=== GIVEN DATA ===

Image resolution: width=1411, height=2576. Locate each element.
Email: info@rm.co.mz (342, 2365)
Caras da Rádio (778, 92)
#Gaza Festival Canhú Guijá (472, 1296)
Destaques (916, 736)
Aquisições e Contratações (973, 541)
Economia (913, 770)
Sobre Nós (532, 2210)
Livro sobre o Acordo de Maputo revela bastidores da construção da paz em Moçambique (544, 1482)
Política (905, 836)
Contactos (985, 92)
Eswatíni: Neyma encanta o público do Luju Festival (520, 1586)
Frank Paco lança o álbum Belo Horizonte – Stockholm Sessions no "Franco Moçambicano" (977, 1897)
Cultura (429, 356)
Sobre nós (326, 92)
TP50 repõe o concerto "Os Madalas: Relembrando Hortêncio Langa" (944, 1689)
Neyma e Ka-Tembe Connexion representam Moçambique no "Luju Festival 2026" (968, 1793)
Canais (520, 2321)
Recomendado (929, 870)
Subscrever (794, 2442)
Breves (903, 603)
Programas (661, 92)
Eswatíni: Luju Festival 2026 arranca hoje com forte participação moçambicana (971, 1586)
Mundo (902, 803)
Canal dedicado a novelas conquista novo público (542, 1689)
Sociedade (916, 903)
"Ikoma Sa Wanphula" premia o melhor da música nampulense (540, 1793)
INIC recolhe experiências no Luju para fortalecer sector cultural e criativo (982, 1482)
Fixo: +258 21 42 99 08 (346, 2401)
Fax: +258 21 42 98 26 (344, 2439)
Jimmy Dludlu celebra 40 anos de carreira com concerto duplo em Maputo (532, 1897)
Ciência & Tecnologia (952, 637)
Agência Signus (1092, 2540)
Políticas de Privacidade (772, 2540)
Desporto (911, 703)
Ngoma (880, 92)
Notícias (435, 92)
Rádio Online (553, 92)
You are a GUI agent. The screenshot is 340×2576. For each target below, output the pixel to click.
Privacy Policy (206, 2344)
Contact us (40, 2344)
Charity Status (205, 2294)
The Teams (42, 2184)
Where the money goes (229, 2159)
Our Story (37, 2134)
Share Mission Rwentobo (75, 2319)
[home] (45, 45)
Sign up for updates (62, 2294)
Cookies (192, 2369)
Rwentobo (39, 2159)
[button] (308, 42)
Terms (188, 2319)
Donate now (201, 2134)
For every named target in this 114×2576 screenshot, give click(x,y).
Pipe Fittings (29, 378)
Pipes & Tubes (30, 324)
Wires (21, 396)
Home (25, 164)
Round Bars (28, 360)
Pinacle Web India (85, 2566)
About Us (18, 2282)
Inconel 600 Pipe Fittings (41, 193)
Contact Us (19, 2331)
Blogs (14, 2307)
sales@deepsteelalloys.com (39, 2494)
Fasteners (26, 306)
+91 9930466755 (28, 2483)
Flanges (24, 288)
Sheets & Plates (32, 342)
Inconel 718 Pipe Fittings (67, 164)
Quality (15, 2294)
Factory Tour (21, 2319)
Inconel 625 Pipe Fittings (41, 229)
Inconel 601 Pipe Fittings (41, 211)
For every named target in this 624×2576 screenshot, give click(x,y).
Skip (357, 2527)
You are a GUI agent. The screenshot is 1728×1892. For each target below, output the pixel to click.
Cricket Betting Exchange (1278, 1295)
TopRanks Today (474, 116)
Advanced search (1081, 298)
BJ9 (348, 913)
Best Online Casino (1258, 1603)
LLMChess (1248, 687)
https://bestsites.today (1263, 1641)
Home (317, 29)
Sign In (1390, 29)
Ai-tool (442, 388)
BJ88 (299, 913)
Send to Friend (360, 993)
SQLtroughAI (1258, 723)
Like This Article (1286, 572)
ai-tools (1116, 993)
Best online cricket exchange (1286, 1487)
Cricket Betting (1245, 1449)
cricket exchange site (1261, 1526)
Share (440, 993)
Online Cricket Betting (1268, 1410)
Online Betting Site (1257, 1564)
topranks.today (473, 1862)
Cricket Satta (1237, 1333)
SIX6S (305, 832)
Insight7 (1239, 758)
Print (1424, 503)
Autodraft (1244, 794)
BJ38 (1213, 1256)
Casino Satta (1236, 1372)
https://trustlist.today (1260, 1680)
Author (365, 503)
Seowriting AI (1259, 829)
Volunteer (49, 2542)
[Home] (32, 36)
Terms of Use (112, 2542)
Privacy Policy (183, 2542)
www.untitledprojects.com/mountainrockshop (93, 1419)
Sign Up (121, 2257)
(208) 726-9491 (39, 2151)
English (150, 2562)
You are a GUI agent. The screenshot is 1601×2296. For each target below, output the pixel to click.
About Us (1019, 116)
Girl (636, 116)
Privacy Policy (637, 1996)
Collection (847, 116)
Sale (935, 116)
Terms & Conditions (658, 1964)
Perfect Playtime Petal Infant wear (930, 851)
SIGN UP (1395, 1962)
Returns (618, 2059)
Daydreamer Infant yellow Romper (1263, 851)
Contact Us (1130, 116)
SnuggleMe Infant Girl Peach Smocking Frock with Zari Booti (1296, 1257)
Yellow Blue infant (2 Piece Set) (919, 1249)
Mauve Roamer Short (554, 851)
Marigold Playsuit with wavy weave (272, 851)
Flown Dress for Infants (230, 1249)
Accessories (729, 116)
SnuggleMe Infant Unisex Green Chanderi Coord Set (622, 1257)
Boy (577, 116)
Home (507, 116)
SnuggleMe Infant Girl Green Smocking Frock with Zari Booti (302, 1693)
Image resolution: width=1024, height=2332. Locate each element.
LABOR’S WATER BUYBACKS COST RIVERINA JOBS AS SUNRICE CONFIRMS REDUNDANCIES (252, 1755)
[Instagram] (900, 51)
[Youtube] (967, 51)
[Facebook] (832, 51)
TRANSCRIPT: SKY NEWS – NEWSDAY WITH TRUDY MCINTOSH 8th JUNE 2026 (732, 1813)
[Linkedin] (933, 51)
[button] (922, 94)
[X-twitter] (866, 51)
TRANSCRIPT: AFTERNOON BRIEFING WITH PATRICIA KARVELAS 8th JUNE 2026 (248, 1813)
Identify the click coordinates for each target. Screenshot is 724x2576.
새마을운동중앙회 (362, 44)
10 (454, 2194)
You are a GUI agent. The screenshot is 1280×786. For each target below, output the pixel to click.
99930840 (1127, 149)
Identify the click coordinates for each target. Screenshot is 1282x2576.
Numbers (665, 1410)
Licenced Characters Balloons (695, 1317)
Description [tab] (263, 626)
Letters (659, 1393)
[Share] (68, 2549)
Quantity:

===

### WHAT YOU SHOULD DO
Every line above should be reproduced precisely.

### EXPECTED ANSWER
Image resolution: width=1411, height=2576. Locate each element.
Email: info@rm.co.mz (342, 2365)
Caras da Rádio (778, 92)
#Gaza Festival Canhú Guijá (472, 1296)
Destaques (916, 736)
Aquisições e Contratações (973, 541)
Economia (913, 770)
Sobre Nós (532, 2210)
Livro sobre o Acordo de Maputo revela bastidores da construção da paz em Moçambique (544, 1482)
Política (905, 836)
Contactos (985, 92)
Eswatíni: Neyma encanta o público do Luju Festival (520, 1586)
Frank Paco lança o álbum Belo Horizonte – Stockholm Sessions no "Franco Moçambicano" (977, 1897)
Cultura (429, 356)
Sobre nós (326, 92)
TP50 repõe o concerto "Os Madalas: Relembrando Hortêncio Langa" (944, 1689)
Neyma e Ka-Tembe Connexion representam Moçambique no "Luju Festival 2026" (968, 1793)
Canais (520, 2321)
Recomendado (929, 870)
Subscrever (794, 2442)
Breves (903, 603)
Programas (661, 92)
Eswatíni: Luju Festival 2026 arranca hoje com forte participação moçambicana (971, 1586)
Mundo (902, 803)
Canal dedicado a novelas conquista novo público (542, 1689)
Sociedade (916, 903)
"Ikoma Sa Wanphula" premia o melhor da música nampulense (540, 1793)
INIC recolhe experiências no Luju para fortalecer sector cultural e criativo (982, 1482)
Fixo: +258 21 42 99 08 (346, 2401)
Fax: +258 21 42 98 26 (344, 2439)
Jimmy Dludlu celebra 40 anos de carreira com concerto duplo em Maputo (532, 1897)
Ciência & Tecnologia (952, 637)
Agência Signus (1092, 2540)
Políticas de Privacidade (772, 2540)
Desporto (911, 703)
Ngoma (880, 92)
Notícias (435, 92)
Rádio Online (553, 92)
You are a GUI agent. The screenshot is 340×2576. For each target below, output the pixel to click.
Privacy Policy (206, 2344)
Contact us (40, 2344)
Charity Status (205, 2294)
The Teams (42, 2184)
Where the money goes (229, 2159)
Our Story (37, 2134)
Share Mission Rwentobo (75, 2319)
[home] (45, 45)
Sign up for updates (62, 2294)
Cookies (192, 2369)
Rwentobo (39, 2159)
[button] (308, 42)
Terms (188, 2319)
Donate now (201, 2134)
For every named target in this 114×2576 screenshot, give click(x,y).
Pipe Fittings (29, 378)
Pipes & Tubes (30, 324)
Wires (21, 396)
Home (25, 164)
Round Bars (28, 360)
Pinacle Web India (85, 2566)
About Us (18, 2282)
Inconel 600 Pipe Fittings (41, 193)
Contact Us (19, 2331)
Blogs (14, 2307)
sales@deepsteelalloys.com (39, 2494)
Fasteners (26, 306)
+91 9930466755 (28, 2483)
Flanges (24, 288)
Sheets & Plates (32, 342)
Inconel 718 Pipe Fittings (67, 164)
Quality (15, 2294)
Factory Tour (21, 2319)
Inconel 625 Pipe Fittings (41, 229)
Inconel 601 Pipe Fittings (41, 211)
For every named target in this 624×2576 screenshot, give click(x,y).
Skip (357, 2527)
You are a GUI agent. The screenshot is 1728×1892. For each target below, output the pixel to click.
Cricket Betting Exchange (1278, 1295)
TopRanks Today (474, 116)
Advanced search (1081, 298)
BJ9 (348, 913)
Best Online Casino (1258, 1603)
LLMChess (1248, 687)
https://bestsites.today (1263, 1641)
Home (317, 29)
Sign In (1390, 29)
Ai-tool (442, 388)
BJ88 (299, 913)
Send to Friend (360, 993)
SQLtroughAI (1258, 723)
Like This Article (1286, 572)
ai-tools (1116, 993)
Best online cricket exchange (1286, 1487)
Cricket Betting (1245, 1449)
cricket exchange site (1261, 1526)
Share (440, 993)
Online Cricket Betting (1268, 1410)
Online Betting Site (1257, 1564)
topranks.today (473, 1862)
Cricket Satta (1237, 1333)
SIX6S (305, 832)
Insight7 (1239, 758)
Print (1424, 503)
Autodraft (1244, 794)
BJ38 (1213, 1256)
Casino Satta (1236, 1372)
https://trustlist.today (1260, 1680)
Author (365, 503)
Seowriting AI (1259, 829)
Volunteer (49, 2542)
[Home] (32, 36)
Terms of Use (112, 2542)
Privacy Policy (183, 2542)
www.untitledprojects.com/mountainrockshop (93, 1419)
Sign Up (121, 2257)
(208) 726-9491 (39, 2151)
English (150, 2562)
You are a GUI agent. The screenshot is 1601×2296. For each target below, output the pixel to click.
About Us (1019, 116)
Girl (636, 116)
Privacy Policy (637, 1996)
Collection (847, 116)
Sale (935, 116)
Terms & Conditions (658, 1964)
Perfect Playtime Petal Infant wear (930, 851)
SIGN UP (1395, 1962)
Returns (618, 2059)
Daydreamer Infant yellow Romper (1263, 851)
Contact Us (1130, 116)
SnuggleMe Infant Girl Peach Smocking Frock with Zari Booti (1296, 1257)
Yellow Blue infant (2 Piece Set) (919, 1249)
Mauve Roamer Short (554, 851)
Marigold Playsuit with wavy weave (272, 851)
Flown Dress for Infants (230, 1249)
Accessories (729, 116)
SnuggleMe Infant Unisex Green Chanderi Coord Set (622, 1257)
Boy (577, 116)
Home (507, 116)
SnuggleMe Infant Girl Green Smocking Frock with Zari Booti (302, 1693)
Image resolution: width=1024, height=2332. Locate each element.
LABOR’S WATER BUYBACKS COST RIVERINA JOBS AS SUNRICE CONFIRMS REDUNDANCIES (252, 1755)
[Instagram] (900, 51)
[Youtube] (967, 51)
[Facebook] (832, 51)
TRANSCRIPT: SKY NEWS – NEWSDAY WITH TRUDY MCINTOSH 8th JUNE 2026 (732, 1813)
[Linkedin] (933, 51)
[button] (922, 94)
[X-twitter] (866, 51)
TRANSCRIPT: AFTERNOON BRIEFING WITH PATRICIA KARVELAS 8th JUNE 2026 (248, 1813)
Identify the click coordinates for each target. Screenshot is 724x2576.
새마을운동중앙회 (362, 44)
10 (454, 2194)
You are a GUI agent. The screenshot is 1280×786. For each target below, output the pixel to click.
99930840 (1127, 149)
Identify the click coordinates for each target. Screenshot is 1282x2576.
Numbers (665, 1410)
Licenced Characters Balloons (695, 1317)
Description [tab] (263, 626)
Letters (659, 1393)
[Share] (68, 2549)
Quantity:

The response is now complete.